Task instructions:
All of the data that follows should be given again exactly, without its images.

Saved data entries:
....
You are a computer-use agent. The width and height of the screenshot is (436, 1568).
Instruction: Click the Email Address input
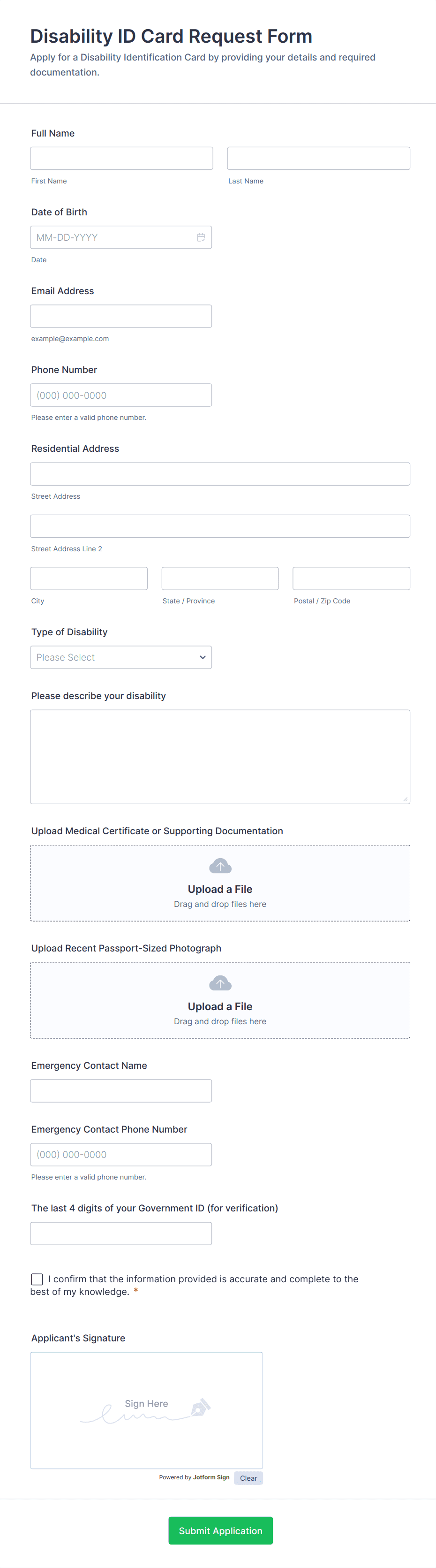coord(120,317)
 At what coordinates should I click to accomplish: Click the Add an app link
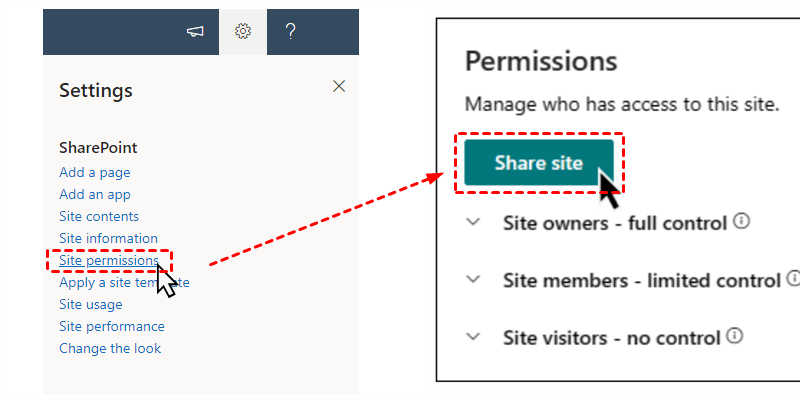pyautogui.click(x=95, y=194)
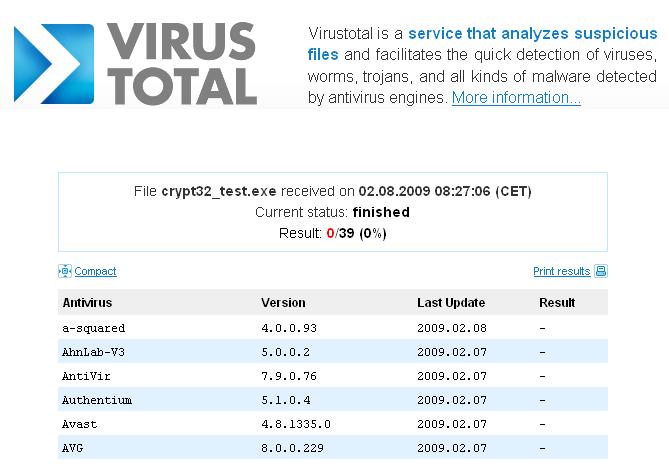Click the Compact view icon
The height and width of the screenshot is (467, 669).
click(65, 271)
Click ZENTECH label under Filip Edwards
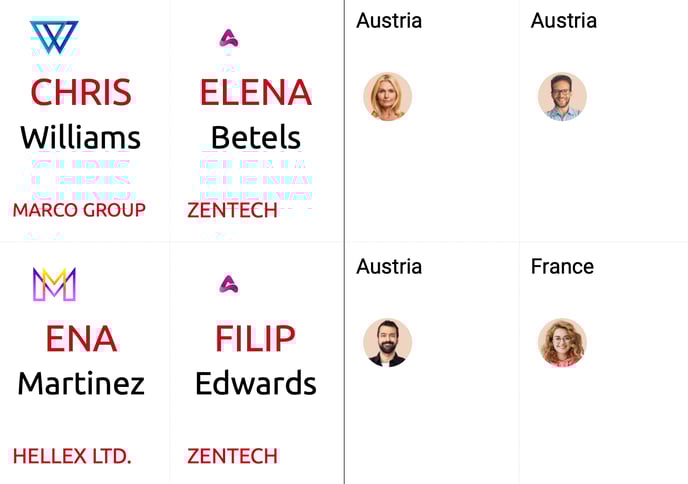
....
Task solution:
You are a computer-use agent. The width and height of the screenshot is (436, 1568).
Instruction: Click the Email Address input
coord(120,317)
 At what coordinates should I click to accomplish: Click the Add an app link
pyautogui.click(x=95, y=194)
Click the Compact view icon
The height and width of the screenshot is (467, 669).
click(65, 271)
Click ZENTECH label under Filip Edwards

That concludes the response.